A opinião da doutrina é a de que o contrato estará conformado à sua função social quando as partes se pautarem pelos valores da solidariedade (CF, art. 3º, I), da justiça social (CF, art. 170 caput), da livre iniciativa, for respeitada a dignidade da pessoa humana (CF, art. 1º, III) e não se ferirem valores ambientais[3].
De outro lado, a função social não estaria atendida quando: a) a prestação de uma das partes for exagerada ou desproporcional, extrapolando a álea normal do contrato; b) quando houver vantagem exagerada para uma das partes; c) quando quebrar-se a base objetiva ou subjetiva do contrato, entre outras razões[4].
Assim, e em atenção ao princípio em comento, é perfeitamente admissível a inclusão de cláusula de limitação de responsabilidade nos contratos, qualquer que seja a sua natureza.
A intenção do legislador brasileiro, por meio das inovações trazidas pelo Código Civil, foi justamente a de mitigar a força que se dava aos contratos celebrados entre as partes, nas hipóteses em que as vantagens estabelecidas para uma delas fossem ou se tornassem extremamente desproporcionais em relação à outra.[5]
Isso não significa dizer, contudo, que a cláusula de limitação de responsabilidade inserida em um contrato seja, de plano, considerada nula por eventual afronta à mencionada função social dos contratos.
A “Lei do Software”, que dispõe sobre a proteção da propriedade intelectual de programa de computador, estabelece que nos contratos de licença serão nulas as cláusulas que não permitam a fixação de responsabilidade entre as partes contratantes[6].

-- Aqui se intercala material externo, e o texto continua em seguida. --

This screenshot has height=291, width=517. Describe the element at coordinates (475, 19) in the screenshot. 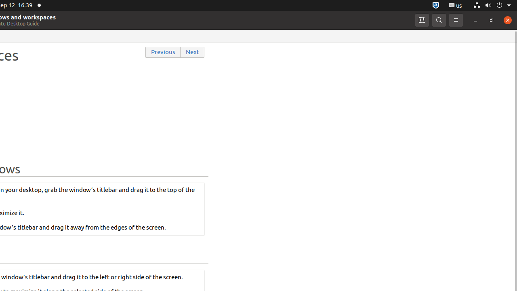

I see `'Minimize'` at that location.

Daí por que, não só à luz do que determina o Código Civil, mas também em razão da lei específica destinada à proteção dos direitos autorais sobre programas de computador, é perfeitamente admissível se considerar válida, por exemplo, uma cláusula contratual que fixe a responsabilidade da parte ao valor anual do contrato, considerando-se o ano da infração, ou que, num outro exemplo, limite a responsabilidade da parte ao valor da obrigação principal pactuada, dentre inúmeras outras limitações possíveis de fixação de responsabilidade contratual.

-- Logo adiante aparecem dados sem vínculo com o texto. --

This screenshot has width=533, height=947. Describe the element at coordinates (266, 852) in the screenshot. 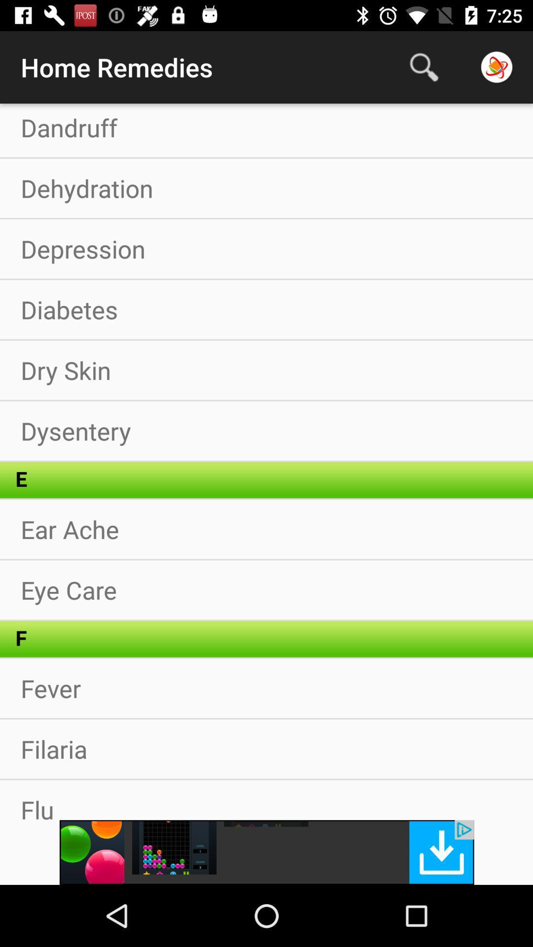

I see `the advertisement` at that location.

Portanto, e ao contrário do que uma análise menos atenta desta questão poderia sugerir, o estabelecimento de limitação da responsabilidade em contratos não implica afronta direta ao princípio da função social. Pelo contrário, permite que o negócio jurídico celebrado possa ser cumprido, o quanto possível, em plena igualdade de condições entre as partes envolvidas.

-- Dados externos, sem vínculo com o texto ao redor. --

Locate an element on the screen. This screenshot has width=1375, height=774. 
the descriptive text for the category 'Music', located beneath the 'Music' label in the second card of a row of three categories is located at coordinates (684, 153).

O Almeida Advogados conta com equipe de profissionais com expertise no setor de Tecnologia da Informação, bem como na elaboração e análise de contratos, colocando-se à disposição para prestar quaisquer outros esclarecimentos necessários em relação ao assunto abordado neste artigo.
[1] Lei nº 10.406/02.
[2] CDC, arts. 25 e 51, I.
[3] NERY JÚNIOR, Nelson e NERY, Rosa Maria de Andrade. Código Civil Anotado e Legislação Extravagante. São Paulo: Editora RT. 2003, pág. 336.
[4] idem.
[5] Essa é a interpretação que julgamos mais adequada para o artigo 2.035 e parágrafo único do Código Civil, a seguir transcrito: “Art. 2.035: A validade dos negócios e demais atos jurídicos, constituídos antes da entrada em vigor deste Código, obedece ao disposto nas leis anteriores, referidas no art. 2045, mas os seus efeitos, produzidos após a vigência deste Código, aos preceitos dele se subordinam, salvo se houver sido prevista pelas partes determinada forma de execução. Parágrafo único: Nenhuma convenção prevalecerá se contrariar preceitos de ordem pública, tais como os estabelecidos por este Código para assegurar a função social da propriedade e dos contratos”.
[6] Art. 10, da Lei nº 9.609/98. Os atos e contratos de licença de direitos de comercialização referentes a programas de computador de origem externa deverão fixar, quanto aos tributos e encargos exigíveis, a responsabilidade pelos respectivos pagamentos e estabelecerão a remuneração do titular dos direitos de programa de computador residente ou domiciliado no exterior.
§ 1º. Serão nulas as cláusulas que:
II – eximam qualquer dos contratantes das responsabilidades por eventuais ações de terceiros, decorrentes de vícios, defeitos ou violação de direitos de autor.